──────── Exercise inputs

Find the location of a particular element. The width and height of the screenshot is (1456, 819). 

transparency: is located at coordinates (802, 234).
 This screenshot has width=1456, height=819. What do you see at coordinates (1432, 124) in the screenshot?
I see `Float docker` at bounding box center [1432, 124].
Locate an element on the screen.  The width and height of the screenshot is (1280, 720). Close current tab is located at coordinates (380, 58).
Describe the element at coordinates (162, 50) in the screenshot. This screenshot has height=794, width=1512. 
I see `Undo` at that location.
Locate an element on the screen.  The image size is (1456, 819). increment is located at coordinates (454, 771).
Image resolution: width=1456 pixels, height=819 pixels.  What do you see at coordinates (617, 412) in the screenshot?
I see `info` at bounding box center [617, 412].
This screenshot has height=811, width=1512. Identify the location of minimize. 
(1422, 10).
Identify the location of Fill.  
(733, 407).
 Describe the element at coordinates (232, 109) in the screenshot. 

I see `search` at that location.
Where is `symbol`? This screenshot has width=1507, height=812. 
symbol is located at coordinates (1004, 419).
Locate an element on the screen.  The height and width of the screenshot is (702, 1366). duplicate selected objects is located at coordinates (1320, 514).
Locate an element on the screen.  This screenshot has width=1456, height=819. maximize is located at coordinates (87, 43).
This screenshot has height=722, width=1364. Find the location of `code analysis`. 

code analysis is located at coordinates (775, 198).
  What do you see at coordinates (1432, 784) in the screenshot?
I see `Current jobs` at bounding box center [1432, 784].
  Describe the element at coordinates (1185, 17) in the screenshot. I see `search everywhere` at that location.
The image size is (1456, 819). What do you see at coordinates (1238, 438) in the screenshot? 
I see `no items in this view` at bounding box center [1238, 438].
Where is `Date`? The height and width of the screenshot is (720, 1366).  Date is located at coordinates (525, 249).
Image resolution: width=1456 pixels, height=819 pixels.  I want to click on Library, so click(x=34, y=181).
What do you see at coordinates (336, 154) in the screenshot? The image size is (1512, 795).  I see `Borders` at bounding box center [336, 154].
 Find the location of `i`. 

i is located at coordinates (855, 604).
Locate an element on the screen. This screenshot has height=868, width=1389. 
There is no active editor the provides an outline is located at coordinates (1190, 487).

────────────────

**What you have to do:**
Please copy out every row above word for word, keeping each line and its line breaks unchanged.

**Task answer:**
Find the location of a particular element. The width and height of the screenshot is (1456, 819). 

transparency: is located at coordinates (802, 234).
 This screenshot has width=1456, height=819. What do you see at coordinates (1432, 124) in the screenshot?
I see `Float docker` at bounding box center [1432, 124].
Locate an element on the screen.  The width and height of the screenshot is (1280, 720). Close current tab is located at coordinates (380, 58).
Describe the element at coordinates (162, 50) in the screenshot. This screenshot has height=794, width=1512. 
I see `Undo` at that location.
Locate an element on the screen.  The image size is (1456, 819). increment is located at coordinates (454, 771).
Image resolution: width=1456 pixels, height=819 pixels.  What do you see at coordinates (617, 412) in the screenshot?
I see `info` at bounding box center [617, 412].
This screenshot has height=811, width=1512. Identify the location of minimize. 
(1422, 10).
Identify the location of Fill.  
(733, 407).
 Describe the element at coordinates (232, 109) in the screenshot. 

I see `search` at that location.
Where is `symbol`? This screenshot has width=1507, height=812. 
symbol is located at coordinates (1004, 419).
Locate an element on the screen.  The height and width of the screenshot is (702, 1366). duplicate selected objects is located at coordinates (1320, 514).
Locate an element on the screen.  This screenshot has width=1456, height=819. maximize is located at coordinates (87, 43).
This screenshot has height=722, width=1364. Find the location of `code analysis`. 

code analysis is located at coordinates (775, 198).
  What do you see at coordinates (1432, 784) in the screenshot?
I see `Current jobs` at bounding box center [1432, 784].
  Describe the element at coordinates (1185, 17) in the screenshot. I see `search everywhere` at that location.
The image size is (1456, 819). What do you see at coordinates (1238, 438) in the screenshot? 
I see `no items in this view` at bounding box center [1238, 438].
Where is `Date`? The height and width of the screenshot is (720, 1366).  Date is located at coordinates (525, 249).
Image resolution: width=1456 pixels, height=819 pixels.  I want to click on Library, so click(x=34, y=181).
What do you see at coordinates (336, 154) in the screenshot? The image size is (1512, 795).  I see `Borders` at bounding box center [336, 154].
 Find the location of `i`. 

i is located at coordinates (855, 604).
Locate an element on the screen. This screenshot has height=868, width=1389. 
There is no active editor the provides an outline is located at coordinates (1190, 487).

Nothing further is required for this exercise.